Tony turned with the others. But before a foot was lifted there came an interruption. The priest’s voice was raised in an urgent command in an unfamiliar tongue. He, with the others, had seen the bloodstained, tattered, huge figure that sprang out from concealment behind a rock.

“Kill those men!” a bull voice shouted. “Blast ’em down!”

“Commander Desquer!” Brady clipped—and then—

“Out guns!”

For from the ranks of the Copts a pale ray had lanced, striking full upon Desquer’s bison chest, bared by a tattered tunic. Another ray touched Tony; he felt a wave of intolerable heat as he snatched out the carbon-gun at his belt.
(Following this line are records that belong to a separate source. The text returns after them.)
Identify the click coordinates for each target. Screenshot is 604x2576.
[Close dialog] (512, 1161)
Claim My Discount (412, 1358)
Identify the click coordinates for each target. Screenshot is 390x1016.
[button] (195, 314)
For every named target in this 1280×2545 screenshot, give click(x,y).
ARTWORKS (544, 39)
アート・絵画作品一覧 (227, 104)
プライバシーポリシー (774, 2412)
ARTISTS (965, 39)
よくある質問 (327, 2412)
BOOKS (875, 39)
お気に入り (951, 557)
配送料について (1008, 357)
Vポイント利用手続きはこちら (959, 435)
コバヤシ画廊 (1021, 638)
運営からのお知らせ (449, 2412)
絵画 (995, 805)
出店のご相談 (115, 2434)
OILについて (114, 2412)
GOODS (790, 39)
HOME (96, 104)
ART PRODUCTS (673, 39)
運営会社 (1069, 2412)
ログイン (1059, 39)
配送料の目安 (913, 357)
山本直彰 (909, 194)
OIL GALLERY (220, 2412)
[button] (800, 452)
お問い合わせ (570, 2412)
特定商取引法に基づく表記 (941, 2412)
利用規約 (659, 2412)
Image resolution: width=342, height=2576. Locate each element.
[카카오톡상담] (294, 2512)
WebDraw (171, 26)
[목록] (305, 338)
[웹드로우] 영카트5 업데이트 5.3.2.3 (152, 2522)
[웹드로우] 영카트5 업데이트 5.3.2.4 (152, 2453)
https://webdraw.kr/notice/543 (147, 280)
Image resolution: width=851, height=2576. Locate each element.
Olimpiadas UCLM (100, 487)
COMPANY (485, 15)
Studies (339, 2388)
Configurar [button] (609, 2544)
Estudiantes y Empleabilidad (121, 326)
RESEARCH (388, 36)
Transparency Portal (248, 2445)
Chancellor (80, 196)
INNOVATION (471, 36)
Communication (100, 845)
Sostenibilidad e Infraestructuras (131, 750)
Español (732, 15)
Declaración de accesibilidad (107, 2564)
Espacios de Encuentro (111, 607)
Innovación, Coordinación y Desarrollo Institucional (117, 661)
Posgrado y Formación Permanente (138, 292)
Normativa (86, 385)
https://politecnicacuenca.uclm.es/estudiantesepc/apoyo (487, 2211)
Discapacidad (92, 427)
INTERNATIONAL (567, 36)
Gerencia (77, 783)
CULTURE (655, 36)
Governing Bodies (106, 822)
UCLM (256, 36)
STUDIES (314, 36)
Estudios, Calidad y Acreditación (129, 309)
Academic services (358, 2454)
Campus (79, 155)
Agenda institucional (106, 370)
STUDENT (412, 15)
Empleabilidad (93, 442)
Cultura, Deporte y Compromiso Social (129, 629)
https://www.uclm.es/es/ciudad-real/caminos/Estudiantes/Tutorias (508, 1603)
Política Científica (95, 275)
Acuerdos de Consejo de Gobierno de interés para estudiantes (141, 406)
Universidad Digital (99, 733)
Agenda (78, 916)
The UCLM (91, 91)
Cr-rack! Brady’s weapon snarled viciously, and the heat-ray left Tony. He slipped a coal-cartridge into the cup and triggered almost without aiming. The deadly little guns worked havoc. But there were almost a dozen Copts, and for a few moments the tunnel was a chaotic Maelstrom of battle, dominated by Desquer’s deep voice roaring commands.

“Get them! All of them! Aim at their bellies!”

Smoke drifted away. The Copts lay in helpless huddles amid red stains. Tony lowered his gun and stared around anxiously. Jimmy was painfully rubbing his arm where a heat-ray had cindered the cloth. Phil was apparently untouched, and so was Jacklyn, but Captain Brady was rubbing his thigh and cursing quietly. As for Commander Desquer, it was impossible to judge whether he had been injured in the conflict. He was already wounded in a dozen places.

Tony’s fascinated gaze clung to the man. The mighty body was thewed like an auroch-bull, the matted, deep chest heaving convulsively with exhaustion. The commander’s head was shaved, but nevertheless there was something leonine about his face. Shaggy, tufted eyebrows overhung glittering small eyes, and thick, sensual lips were pressed tightly together. Desquer reminded Tony, somehow, of a Nero or a Caligula—a degenerate Roman despot.